Well, it seems like it's finally happening; after all of these surreal days and weeks and months, we are starting to reopen. But how do we prepare for a post-traumatic stress-flavored world?

With all the talk about reopening, we still find ourselves just as torn and conflicted as we’ve been for the past three months. Along with an ideological civil war acting as the icing on the pandemic cake.

The only consistent theme of this COVID-19 era is, perhaps, the inconsistency of it all. The lack of clarity, reliable data, and certainty about what is happening and what we need to do. That confusion, that helplessness, besides for the very real tragic and dangerous effects of this virus, have left many feeling destabilized.

There is little doubt that we, as a global community, have endured a collective trauma, compounded by yet another- a domino effect of an overloaded national nervous system. The coronavirus, which brought with it illness, death, and fear, compounded by the disruption to daily routines, schools, work, travel, and the economy was apocalyptic in its own right. It was then followed by the horrific, surround- sound broadcast of an officer choking a man to death, followed by an explosion of varied, polarizing expressions of fear, anger, hate, and violence, which has left most of us reeling.

Trauma can be defined as an event that leaves a profound impression. Trauma, especially when it results in PTSD, or post traumatic stress disorder, can often be a root cause of many other common mental health diagnoses and symptoms such as flashbacks, nightmares, phobias, panic attacks, depression, anxiety, addiction, and eating disorders. Not everyone who experiences trauma will suffer from PTSD. And not everyone who has symptoms of PTSD can pinpoint a specific traumatic incident. In fact, pretty much every human being has had some experiences that are sometimes classified as “small t” or micro- trauma- events that might not be objectively acknowledged as unusual or impactful, but, nonetheless, can shape how we react to similar stimuli or triggers afterwards. Some examples of these subjective “small t traumas” might include public embarrassment by a teacher in front of a class, turbulence during an airline flight, or a memorable scene from a scary movie. It's possible that even the recent socio-political events and media coverage could be viewed as a global trauma.

Some experienced the coronavirus as a firsthand serious illness, or through the loss of a loved one. Others may not even know anyone personally who were sick or died, but still had their daily lives and routines disrupted through a mandatory lockdown. We were all more or less imprisoned in our homes for some length of time, unsure of whether we would have access to basic supplies, or if just how devastating the life toll of this pandemic would be. The obligatory hand-washing, face masks, gloves, and sanitizing of all objects entering our homes created a sense of necessary societal neurosis. The social distancing deprived us of the comfort of human interaction and touch. Children, suddenly deprived of their regular school routines, found themselves locked in with parents who weren’t given ample time to prepare for the task. Economic hardship and uncertainty compounded the public health fear, as the entertainment industry crumbled before our eyes. Prayer services, sports events, Broadway shows, movies, weddings, and conferences were cancelled, and many other businesses soon followed. Small businesses were destroyed. Life itself almost felt as if it were canceled.
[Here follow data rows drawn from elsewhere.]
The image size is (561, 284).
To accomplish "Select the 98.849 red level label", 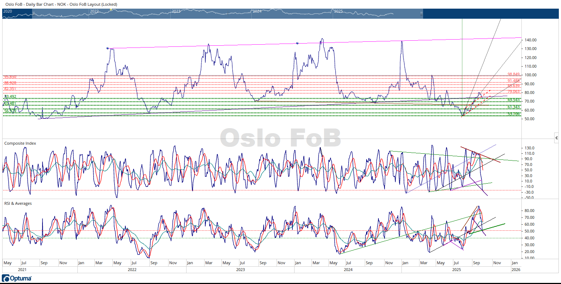I will coord(513,75).
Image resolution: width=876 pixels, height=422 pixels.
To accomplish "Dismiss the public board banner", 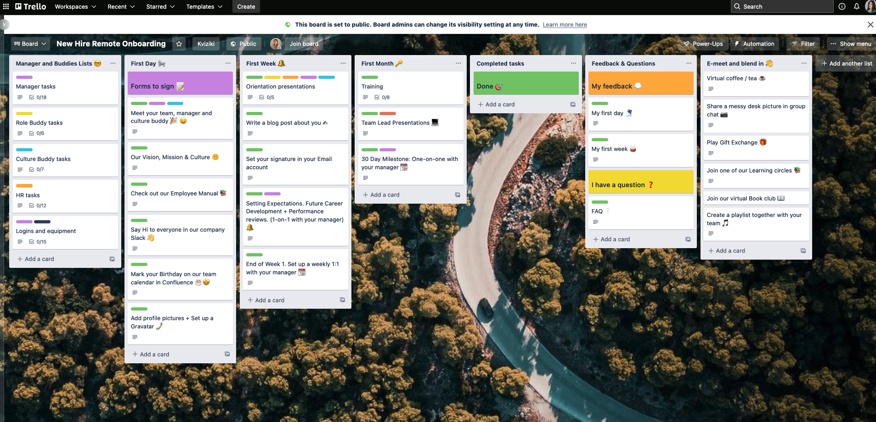I will (x=870, y=25).
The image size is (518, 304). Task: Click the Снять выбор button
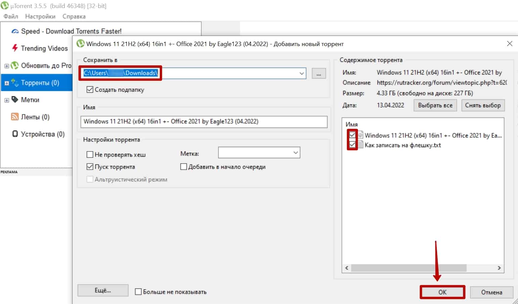tap(482, 105)
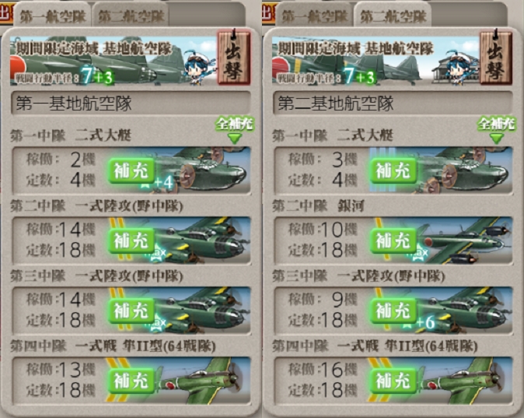524x418 pixels.
Task: Switch to 第一航空隊 tab in right panel
Action: click(x=315, y=16)
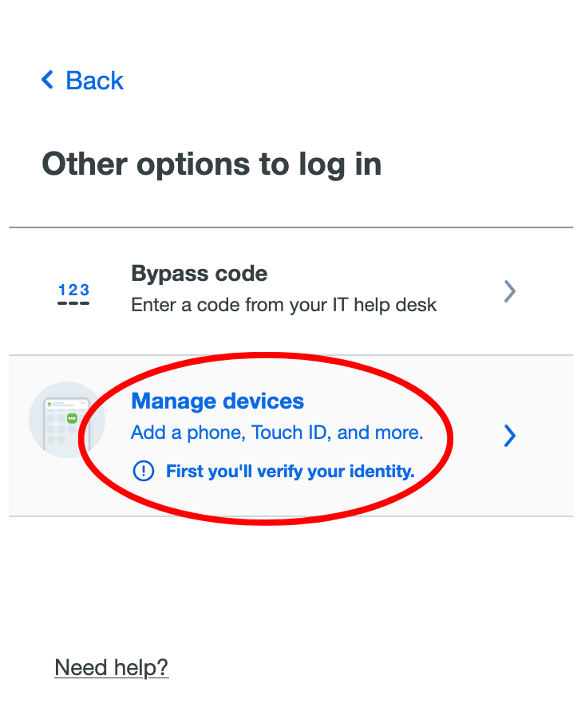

Now finally, after these long, difficult months, we begin to try and breathe again. But how do we do that? What will this feel like for the children, who have learned the language of fear and avoidance? Or for the adults, who are still trying to recover their sanity, serenity, and financial loss? What about the marriages, taxed from overexposure and stress? Or the humans, who have grown accustomed to functioning from behind a screen? Or the businesses- the ones who were not deemed “essential” by those who didn’t need them?

Unfortunately, I don’t have the answers. As therapists, we keep getting invited to do virtual talks on topics such as “Dating During COVID,” “How to COVID-Proof Your Marriage,” “Homeschooling During a Global Crisis,” and “Parenting While Trying to Suddenly Work from Home”

I’ve tried to avoid speaking or writing authoritatively on these topics- simply because I honestly have no clue. It’s not like we, as mental health professionals, took a course in graduate school, or wrote research papers titled “Helping Society Function During a Pandemic.” There are literally no experts on these topics, and just there can’t be.

That being said, there have been other national and societal crises from which we can try to extrapolate coping tools, and that will definitely need to be explored and shared.

I think the name of the game is grace. We need to be patient with ourselves, our loved ones, the kids, our friends, relatives, and neighbors, the businesses, policy makers, and professionals, who are all just trying to get back up on wobbly legs. We need to just understand that this will be a gradual, bumpy, nonlinear process all around. And that if we embrace the mindset of trying to just put one foot in front of the other, steadying ourselves and supporting each other, allowing for emotional and logistical glitches along the way, we will slowly be able to rebuild, reconnect, and recreate a healing world, in more ways than one.